- **QUESTIONS**
A. Selon l'article sur le tritium, dans quelle centrale se trouvent les deux réacteurs prévus pour produire du tritium ?
B. Dites si chaque phrase est conforme à l'article sur le tritium, par oui ou non, en citant à chaque fois les mots du texte qui tranchent.
(i) Le communiqué du Ministère des Armées date du 18 mars.
(ii) Le tritium est un gaz abondant.
(iii) L'amendement voulait consacrer les fonds du livret A au logement social.
C. Énumérez tous les partenaires de la collaboration annoncée par le communiqué du Ministère des Armées, d'après l'article sur le tritium.

- **TEXTE FOURNI**

---------------

Dans le précédent numéro de l’Orange Bleue nous insistions sur la liaison existant entre le nucléaire civil et militaire. La preuve accablante de ce lien toxique nous est donnée par la publication d’un communiqué du Ministère des Armées en date du 18 mars dernier qui nous fait part d’une collaboration « Etat-EDF-CEA » pour l’utilisation de deux réacteurs de la centrale de Civaux (Vienne) nécessaires à la production de tritium.

Le tritium est un gaz rare indispensable à « l’armement de dissuasion », il est utilisé notamment dans la composition des bombes « H » (thermonucléaire) et « N » (à neutron). Il est fourni à partir de matériaux contenant du lithium, lui-même utilisé dans la propulsion des sous-marins* . Ces matériaux irradiés dans le coeur des réacteurs, seront par la suite transférés dans un centre du CEA (Commissariat à l’Energie Atomique) d’où ils sortirons sous leur forme définitive.

Un tel accord n’est pas nouveau, il existait déjà une collaboration EDF -industrie de la Défense ; les premiers réacteurs électro-nucléaires avaient cette double finalité dans l’objectif de produire du plutonium nécessaire à la fabrication des bombes. Ce qui est inédit par contre est que pour la première fois l’industrie nucléaire civile est ouvertement proclamée comme étant au service de notre industrie de destruction.

Le rehaussement du niveau d’alerte en matière de « dissuasion nucléaire » et l’ambition démesurée de la France à devenir la première puissance nucléaire en Europe, nécessitent à l’évidence, approvisionnement et production de moyens en composants essentiels à la satisfaction de cet objectif.

L’appétit des « marchands de canons » est insatiable. Un amendement au projet de la loi de finance 2024 proposait de puiser dans l’épargne populaire en permettant le détournement des fonds du livret « A » traditionnellement dévolus au logement social pour le financement de l’industrie d’armement. Mobiliser le pécule des Français, parfois durement acquis, pour une éventuelle participation à leur propre destruction, relève d’une manipulation machiavélique.

*Voir article « Mine de rien » précédent numéro.

---------------

- **DONNÉES DISPONIBLES**
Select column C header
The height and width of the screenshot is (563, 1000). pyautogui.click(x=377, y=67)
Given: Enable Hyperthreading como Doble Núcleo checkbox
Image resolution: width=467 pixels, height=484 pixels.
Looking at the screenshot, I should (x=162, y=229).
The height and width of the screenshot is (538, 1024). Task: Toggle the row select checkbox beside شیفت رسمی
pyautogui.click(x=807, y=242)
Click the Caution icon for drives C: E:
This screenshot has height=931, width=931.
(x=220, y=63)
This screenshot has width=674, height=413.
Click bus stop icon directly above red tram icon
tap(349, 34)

---------------

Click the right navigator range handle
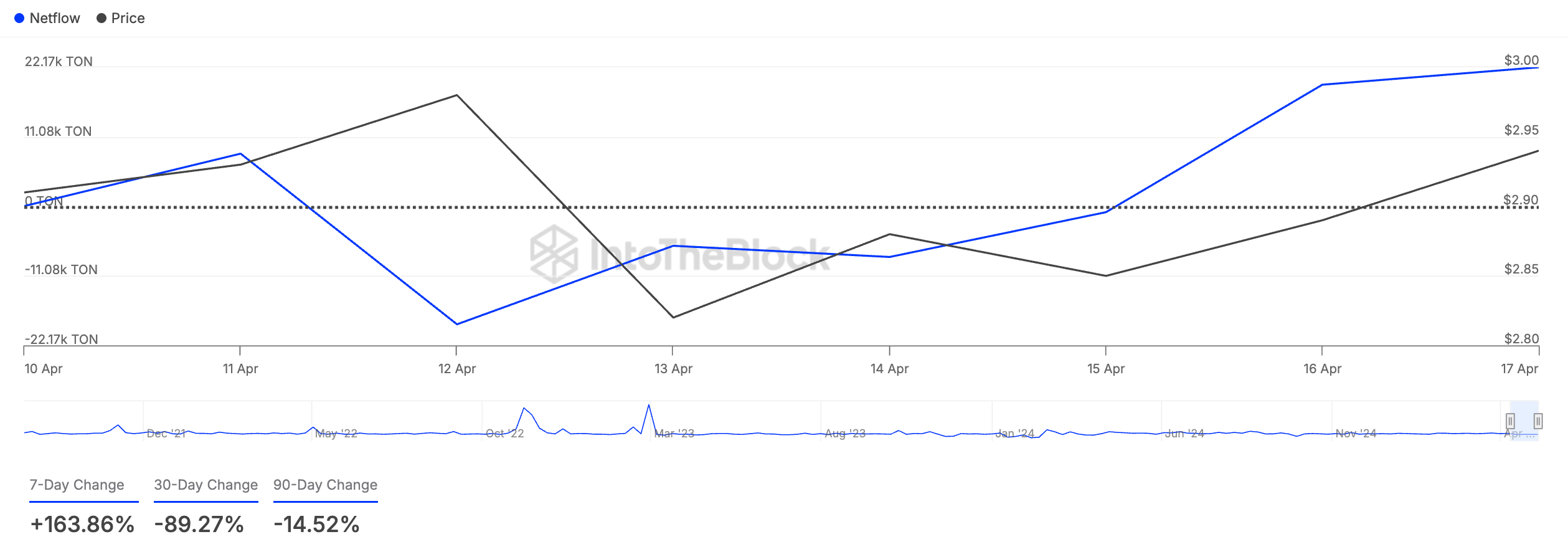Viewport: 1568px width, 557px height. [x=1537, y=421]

---------------

- **LISTE DES RÉPONSES**
A. Dans la centrale de Civaux (Vienne).

B.
(i) Oui : « un communiqué du Ministère des Armées en date du 18 mars dernier ».
(ii) Non : « Le tritium est un gaz rare ».
(iii) Non : « le détournement des fonds du livret « A » traditionnellement dévolus au logement social pour le financement de l’industrie d’armement ».

C. L'État, EDF et le CEA (Commissariat à l’Energie Atomique).